**Description of the task:**
A single number is the answer here: how many lines below include "target"?

**Data excerpts:**
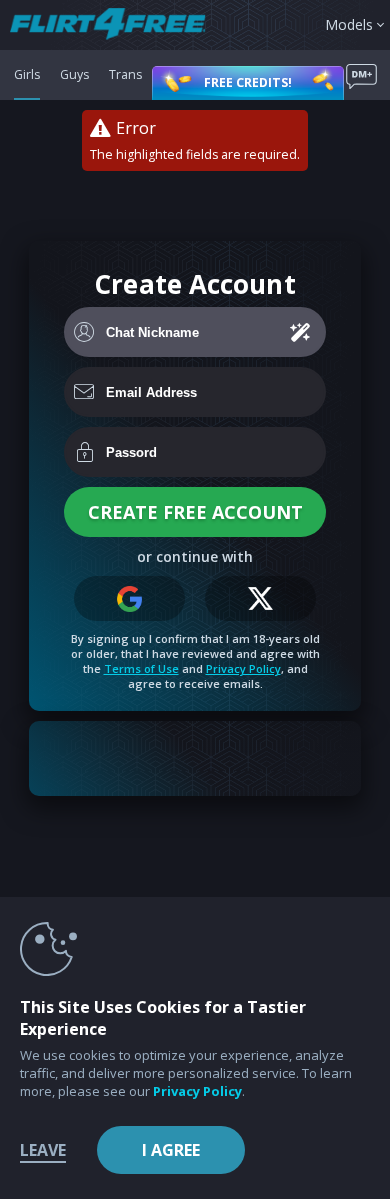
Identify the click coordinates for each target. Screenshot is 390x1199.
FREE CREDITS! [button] (248, 82)
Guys (74, 74)
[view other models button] (117, 25)
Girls (27, 74)
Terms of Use (141, 668)
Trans (125, 74)
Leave (43, 1150)
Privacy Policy (243, 668)
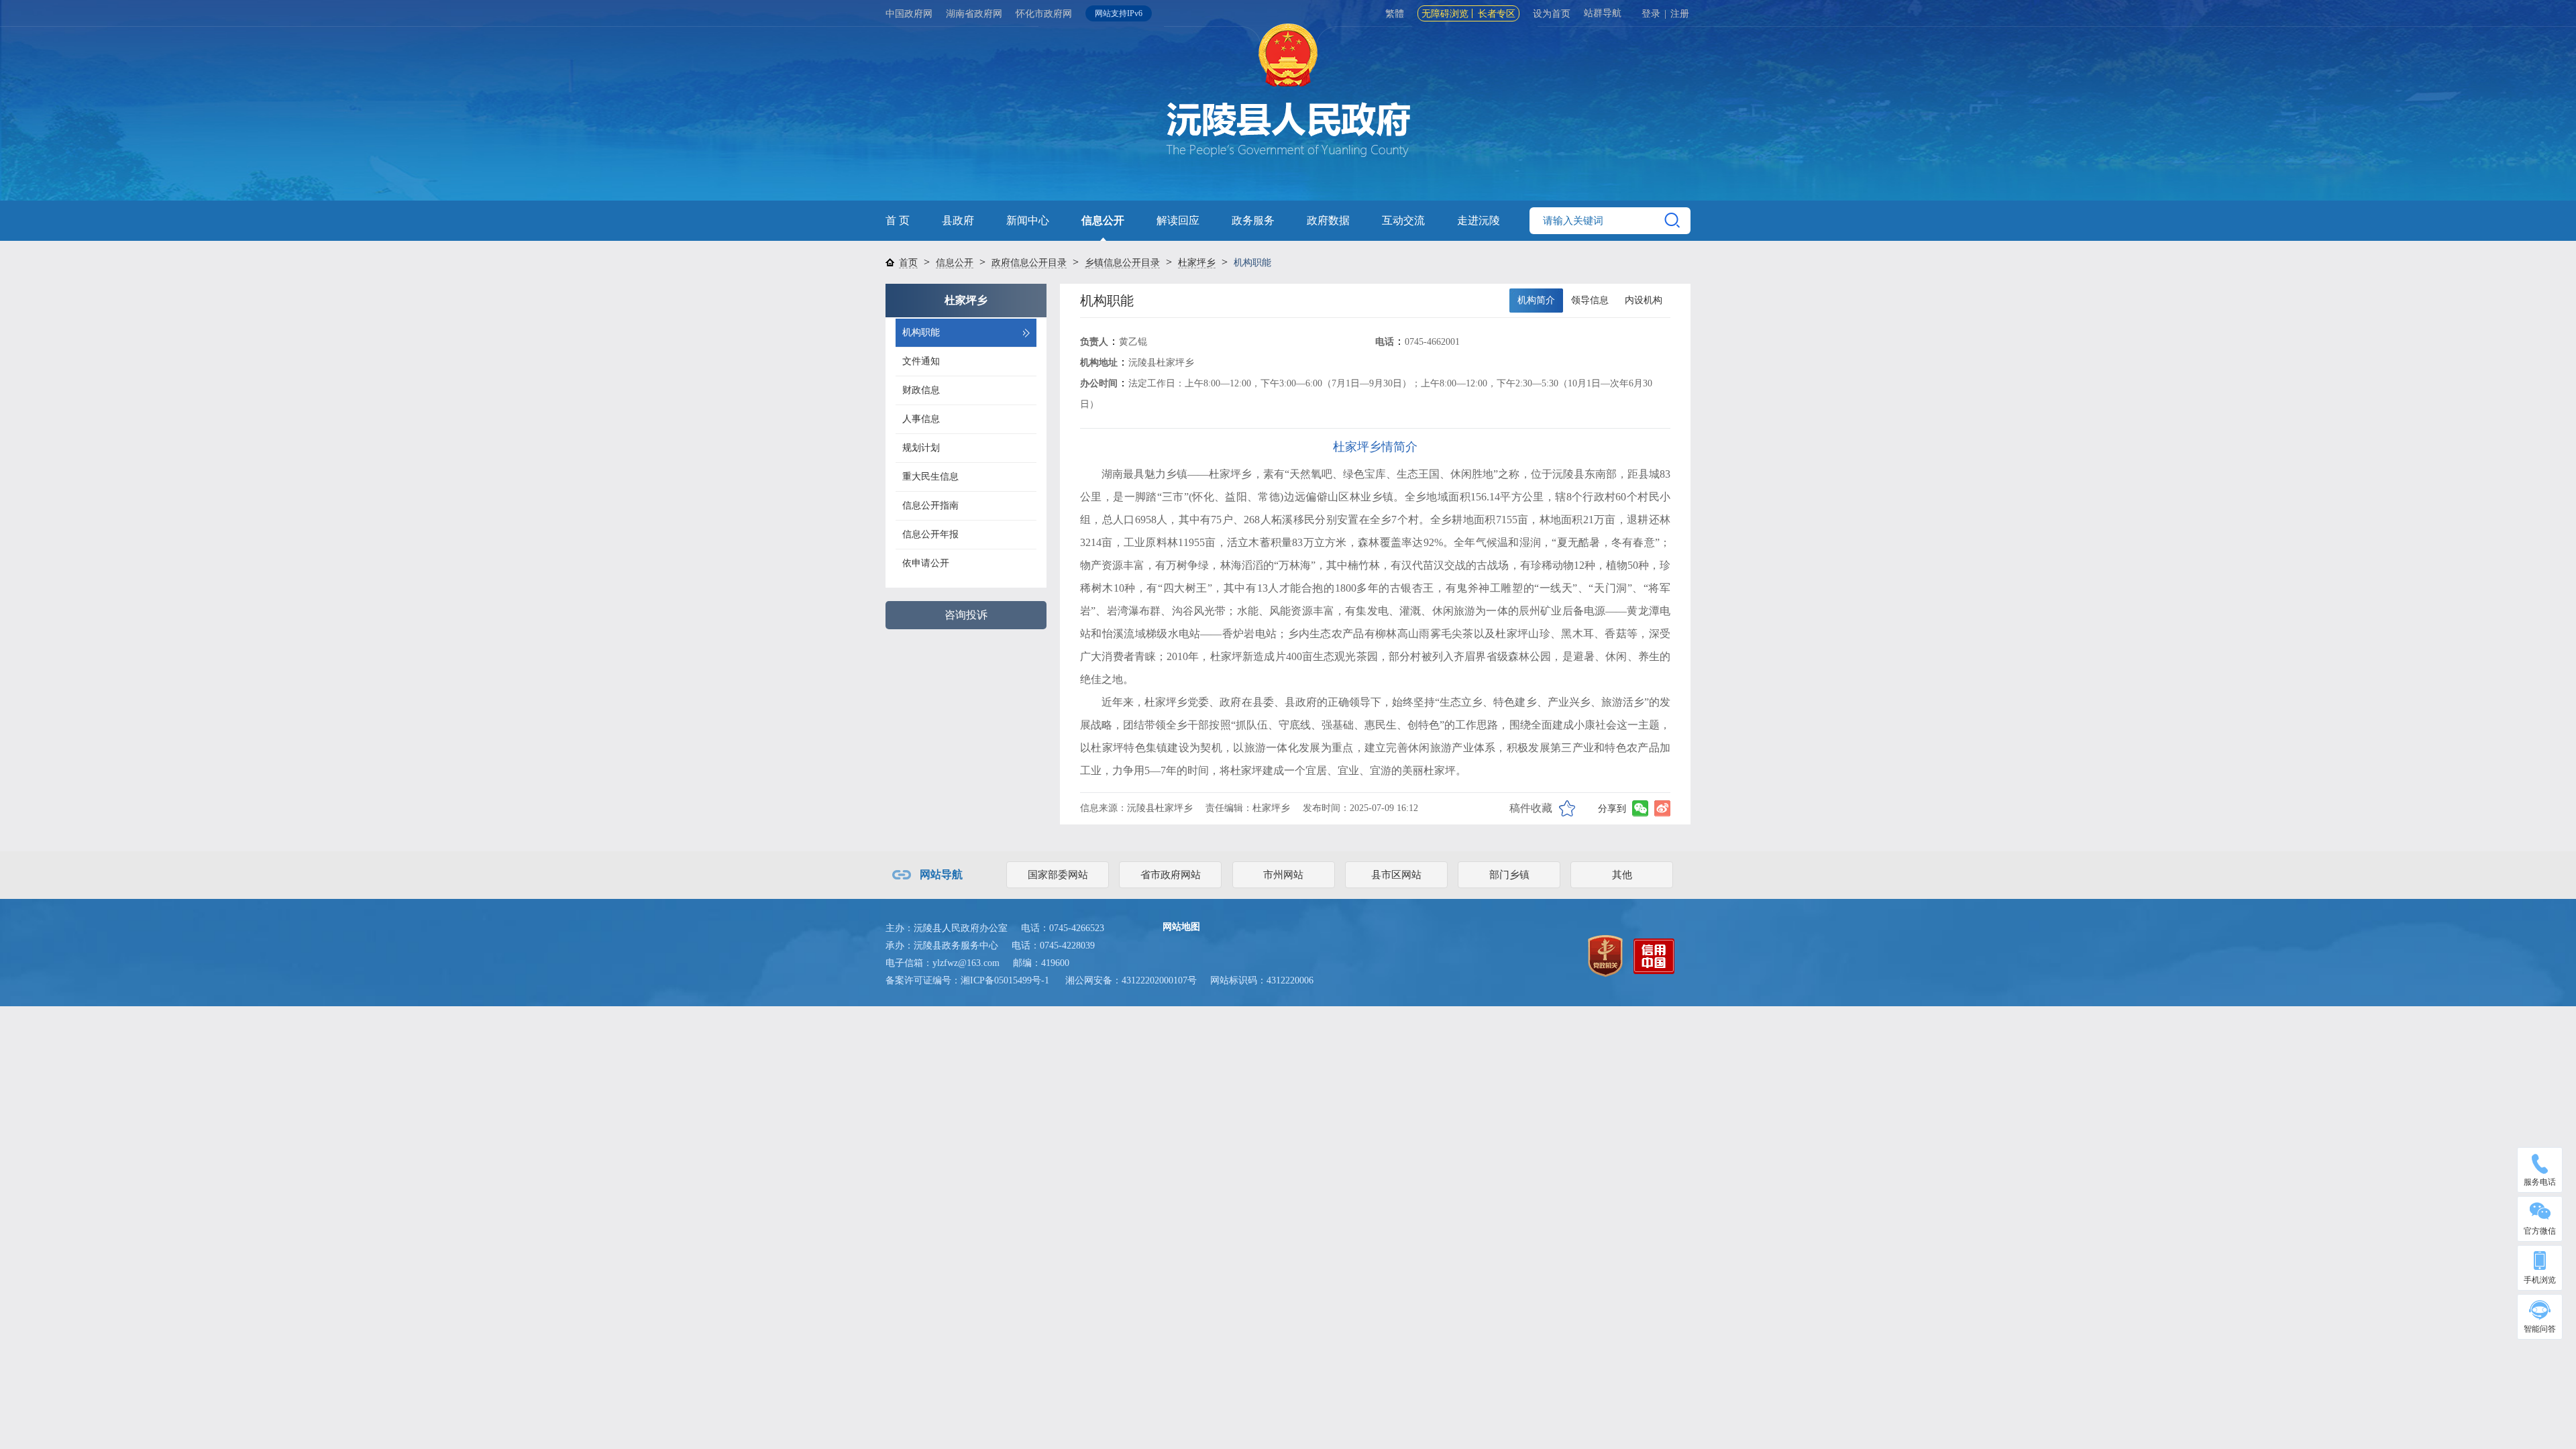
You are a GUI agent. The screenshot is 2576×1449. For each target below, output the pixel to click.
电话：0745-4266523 (1062, 928)
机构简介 (1536, 300)
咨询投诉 (966, 615)
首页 (908, 263)
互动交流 (1403, 220)
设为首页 (1551, 14)
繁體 (1394, 14)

**Answer box:**
2